Vergleicht man die heutige wirtschaftliche Misere mit den Wirtschaftskrisen Anfang der 1980er und 2000er Jahre, sticht heraus, dass die früheren Krisen die öffentliche Debatte so stark dominierten, dass sich daraus politische Handlungszwänge ergaben. Die „Stagflation“ der 1970er und Rezession der frühen 1980er Jahre führten zu harter Geldpolitik und wirtschaftlicher Angebotspolitik. Der Abstieg Deutschlands zum „kranken Mann Europas“ bereitete den Weg für die „Agenda 2010“ der Regierung Gerhard Schröders. Der durch intensive gesellschaftliche Debatte erzwungene Politikwechsel führte in beiden Fällen zu einer nachhaltigen wirtschaftlichen Erholung.
Dagegen wird heute bei einer vergleichbaren Wirtschaftskrise von den politischen Eliten und etablierten Medien die „Klimakatastrophe“ statt der Wirtschaftskrise thematisiert. Die Mehrheit der Bevölkerung leidet dadurch unter „kognitiver Dissonanz“, da die Wahrnehmung der sie unmittelbar betreffenden Probleme von dem durch Politik und Medien vermittelten Problem gravierend abweicht. Die Folge davon sind Politikverdrossenheit und die Zuflucht zu „Protestparteien“.

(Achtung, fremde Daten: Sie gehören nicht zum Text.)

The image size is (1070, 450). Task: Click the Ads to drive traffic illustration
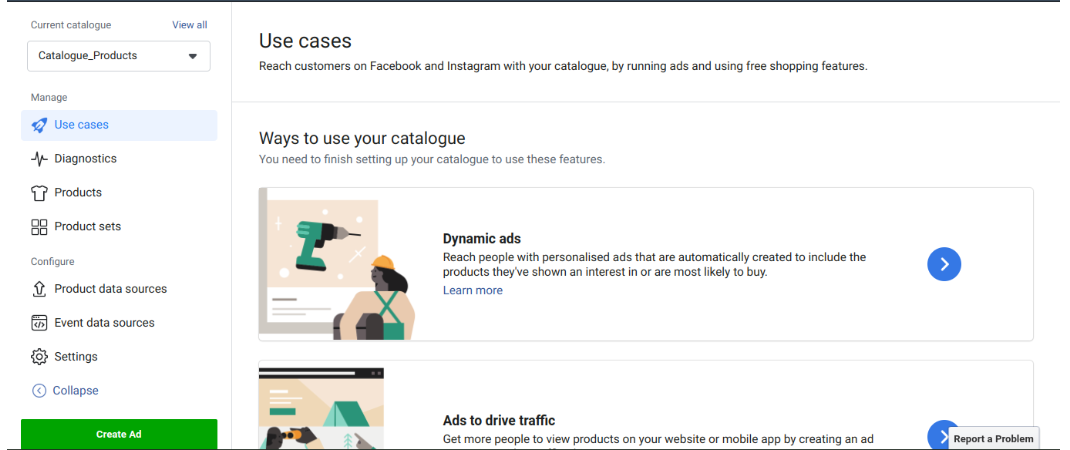322,408
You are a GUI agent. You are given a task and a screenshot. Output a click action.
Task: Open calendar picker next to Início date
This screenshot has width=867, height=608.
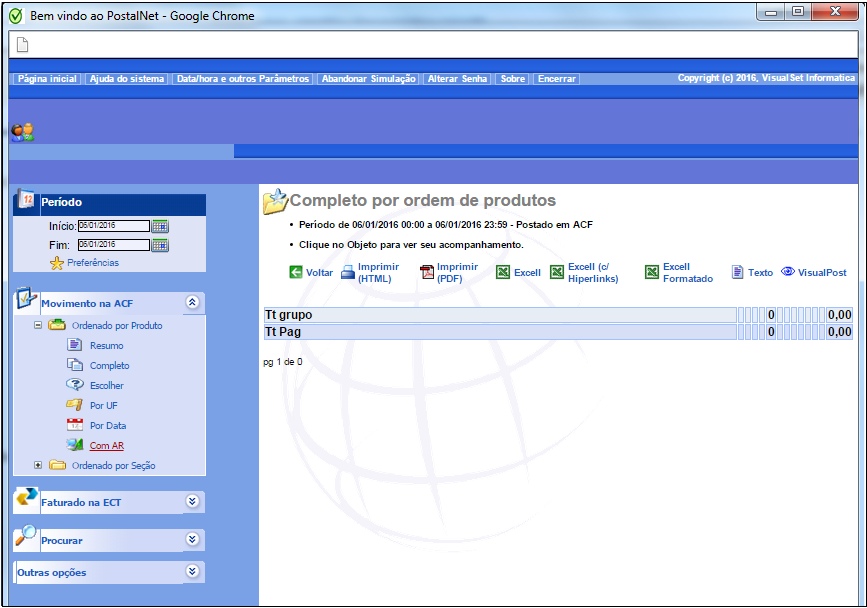(160, 226)
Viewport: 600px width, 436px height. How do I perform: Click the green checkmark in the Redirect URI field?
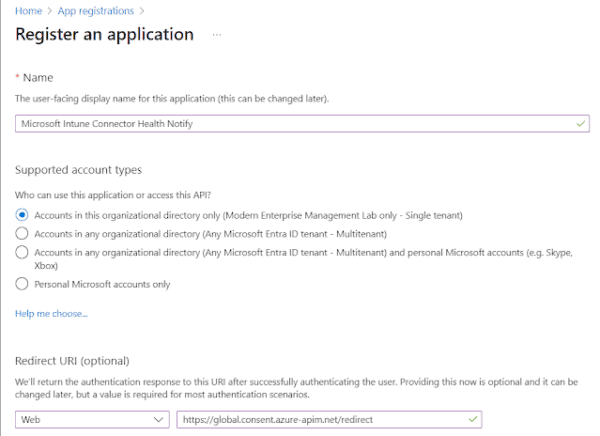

Nötig wäre die Fokussierung der öffentlichen Debatte auf die Produktivitätsschwäche und ihre Gründe. Daraus würden sich politische Handlungszwänge zum Bürokratieabbau und der Stärkung des technischen Fortschritts – vor allem im Bereich der künstlichen Intelligenz – ergeben. Aus der Debatte würde klarer werden, dass die Steigerung der Produktivität der Schlüssel für die Lösung der meisten Probleme ist, die von der Bevölkerungsmehrheit gegenwärtig als drückend empfunden werden. Mit der ehrlichen Diagnose der „Krankheit“, Formulierung der Therapie und Perspektive für Besserung würde sich die kognitive Dissonanz der Wähler wahrscheinlich lösen und die Flucht in Protestparteien wäre vorbei.
Doch die Debatte wird von verbohrten Klimaideologen und in den „Klimaschutz“ investierten Wirtschaftsinteressen blockiert. Solange diese Blockade nicht durch entschlossene Politik gebrochen wird, gehen der Aufstieg der Protestparteien und der wirtschaftliche Abstieg weiter.